Selection =
==========

- Location: Altenberg, Germany Winterberg, Germany Igls, Austria

= FIBT World Championships 2000 =

Bobsleigh and skeleton competition

The FIBT World Championships 2000 took place in Altenberg, Germany (men's bobsleigh), Winterberg, Germany (women's bobsleigh), and Igls, Austria (men's and women's skeleton). Altenberg hosted the championship event for the fourth time, doing so previously in 1991 (bobsleigh), 1994 (skeleton), and 1999 (skeleton). Winterberg hosted the championship event for the second time, doing so previously in 1995 (bobsleigh). Igls hosted the championship for the fifth time, doing do previously in 1935 (two-man) and 1963, 1991 (skeleton), and 1993 (bobsleigh). Two-woman bobsleigh and women's skeleton debuted at these championships.

==========

Information shown =
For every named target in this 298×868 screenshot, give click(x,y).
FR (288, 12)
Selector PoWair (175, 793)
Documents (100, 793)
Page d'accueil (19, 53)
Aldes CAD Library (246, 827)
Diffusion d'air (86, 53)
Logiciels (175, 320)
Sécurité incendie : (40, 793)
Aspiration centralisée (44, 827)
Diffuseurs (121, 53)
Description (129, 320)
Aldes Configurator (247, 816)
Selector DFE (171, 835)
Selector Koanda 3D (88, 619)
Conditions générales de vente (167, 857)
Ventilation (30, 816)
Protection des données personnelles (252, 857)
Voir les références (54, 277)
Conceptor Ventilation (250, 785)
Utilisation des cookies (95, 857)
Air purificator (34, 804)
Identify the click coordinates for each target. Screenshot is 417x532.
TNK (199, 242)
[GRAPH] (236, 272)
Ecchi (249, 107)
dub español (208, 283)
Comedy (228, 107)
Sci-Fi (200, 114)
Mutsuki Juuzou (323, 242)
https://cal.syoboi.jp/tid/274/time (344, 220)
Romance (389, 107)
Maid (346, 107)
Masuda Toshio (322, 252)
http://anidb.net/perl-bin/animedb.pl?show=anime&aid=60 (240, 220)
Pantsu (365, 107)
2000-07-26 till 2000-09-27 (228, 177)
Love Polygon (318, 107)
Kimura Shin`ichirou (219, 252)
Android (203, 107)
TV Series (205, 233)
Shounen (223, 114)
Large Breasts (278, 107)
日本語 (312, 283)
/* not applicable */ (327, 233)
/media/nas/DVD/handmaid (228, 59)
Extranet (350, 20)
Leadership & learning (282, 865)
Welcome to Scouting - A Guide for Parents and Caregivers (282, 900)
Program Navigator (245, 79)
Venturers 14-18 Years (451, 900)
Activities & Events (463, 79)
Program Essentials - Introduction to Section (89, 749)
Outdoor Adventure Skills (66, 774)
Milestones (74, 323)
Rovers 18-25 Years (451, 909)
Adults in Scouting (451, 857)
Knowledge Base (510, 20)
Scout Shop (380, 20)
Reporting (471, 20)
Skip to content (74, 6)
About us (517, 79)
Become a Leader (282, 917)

==========

Goal of the exercise = For each statement, say yes or no according to the text on the FIBT World Championships 2000 and quote the words of the text that decide it: (a) Women's bobsleigh was held in Winterberg, Germany. (b) The 2000 championships were the first time Altenberg hosted the event. (c) Women's skeleton made its debut at these championships.

Final result =
(a) Yes: "Winterberg, Germany (women's bobsleigh)"
(b) No: "Altenberg hosted the championship event for the fourth time"
(c) Yes: "Two-woman bobsleigh and women's skeleton debuted at these championships."